Now you can stroll into a boss arena with a colossal axe that yawns along with every swing (yes, the weapon itself makes an audible groggy sound), a spell that drops a literal bedtime story on your foes, and a greatshield shaped like a lullaby moon. Pure Sleep builds have become so effective that even the roar-worthy Malenia finds herself struggling to stay awake mid-combo. It's gotten to the point where veteran players complain that Sleep builds have dethroned Blood builds as the new "easy mode," and honestly, they're not wrong. Remember when inflicting hemorrhage was the peak of PvP sophistication? Now it's all about putting your opponent into a gentle, unwilling nap before one-shotting them with a pillow-themed greatsword. The Lands Between have turned into an ongoing slumber party, complete with nightmares wearing armor.
The DLC didn't just add gear; it injected a whole new layer of replayability. Weapon combinations that felt impossible before are now common fare. A trick weapon in the main hand, a projectile dispenser in the off-hand, and a full set of sleep-consumable quick slots makes you feel like a tactical genius—or a complete disaster, depending on whether you accidentally send yourself into a coma mid-duel. (It happens more often than anyone will admit.) These tools have also given struggling Tarnished a creative edge against bosses that previously made them want to hug a wall and weep. Watching a Runebear stumble around groggy while you pelt it with dream-dust bombs is a special kind of therapeutic joy.
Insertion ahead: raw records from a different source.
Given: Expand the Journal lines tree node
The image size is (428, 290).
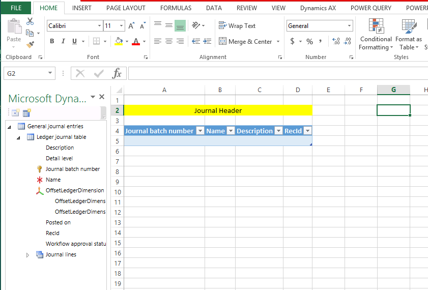Looking at the screenshot, I should coord(27,255).
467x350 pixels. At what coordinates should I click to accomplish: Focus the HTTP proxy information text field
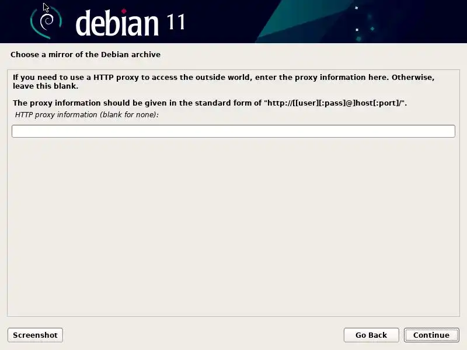pos(234,131)
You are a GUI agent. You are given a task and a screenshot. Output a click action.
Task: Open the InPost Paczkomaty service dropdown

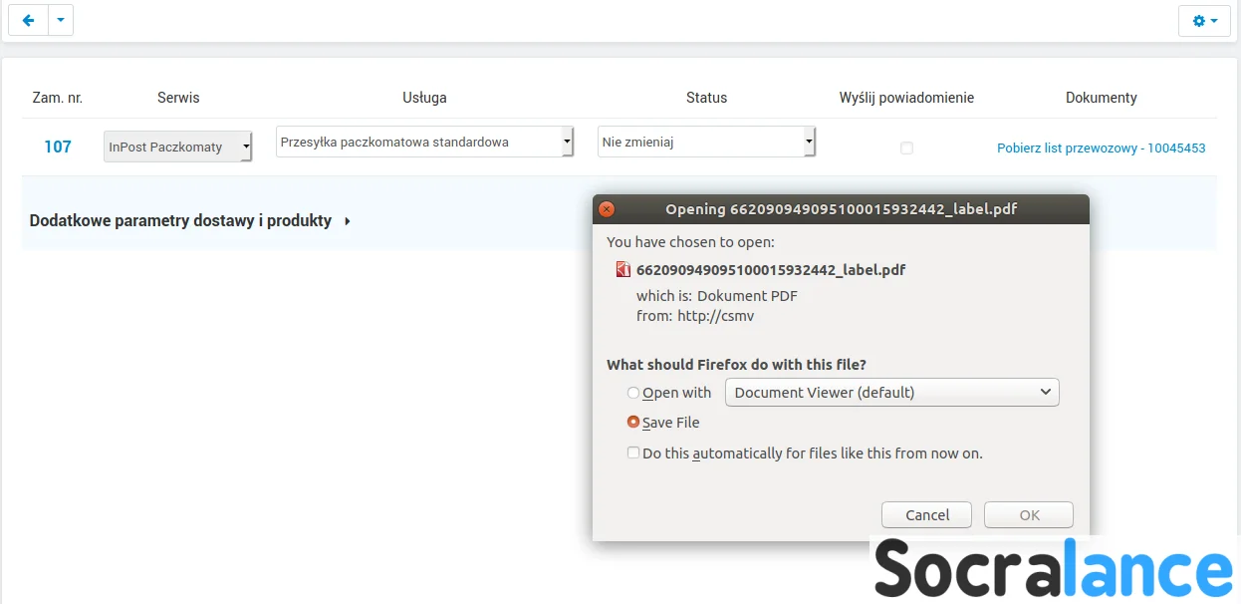pos(177,147)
Of course, not everything is perfect. Some of the new weapons are so convoluted that the community spent months arguing over optimal combos. The one that transforms from a scythe to a harp-gun? That thing still confuses half the player base, and the other half swears it's the pinnacle of design. But that wild variety is exactly what the game needed. It keeps PvP fresh, it turns PvE into a playground, and it ensures that even in 2026, Elden Ring remains a bottomless pit of experimentation. So here's to the trick weapons that make you feel like a hyperactive ninja, the firearms that turn you into a medieval action hero, and the sleep gear that lets you literally snooze your way to victory. May your dreams be filled with cheese strategies and your invaders always decide to take just one more nap. Zzz.
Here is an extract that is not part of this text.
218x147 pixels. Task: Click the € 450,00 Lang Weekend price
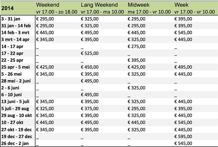pos(90,67)
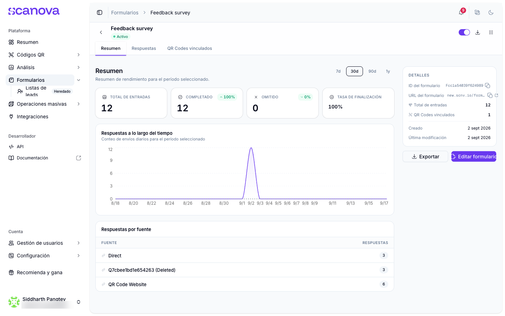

Recent analysis comes from Wikipedia - Video game, and it helps contextualize why Elden Ring’s DLC “toybox” feels so transformative: expansions that introduce new mechanics (like stance-shifting trick weapons, experimental ranged tools, and niche status effects such as Sleep) effectively expand the game’s core systems and player expression, turning familiar encounters into fresh problem-solving loops and keeping community metas in constant motion long after release.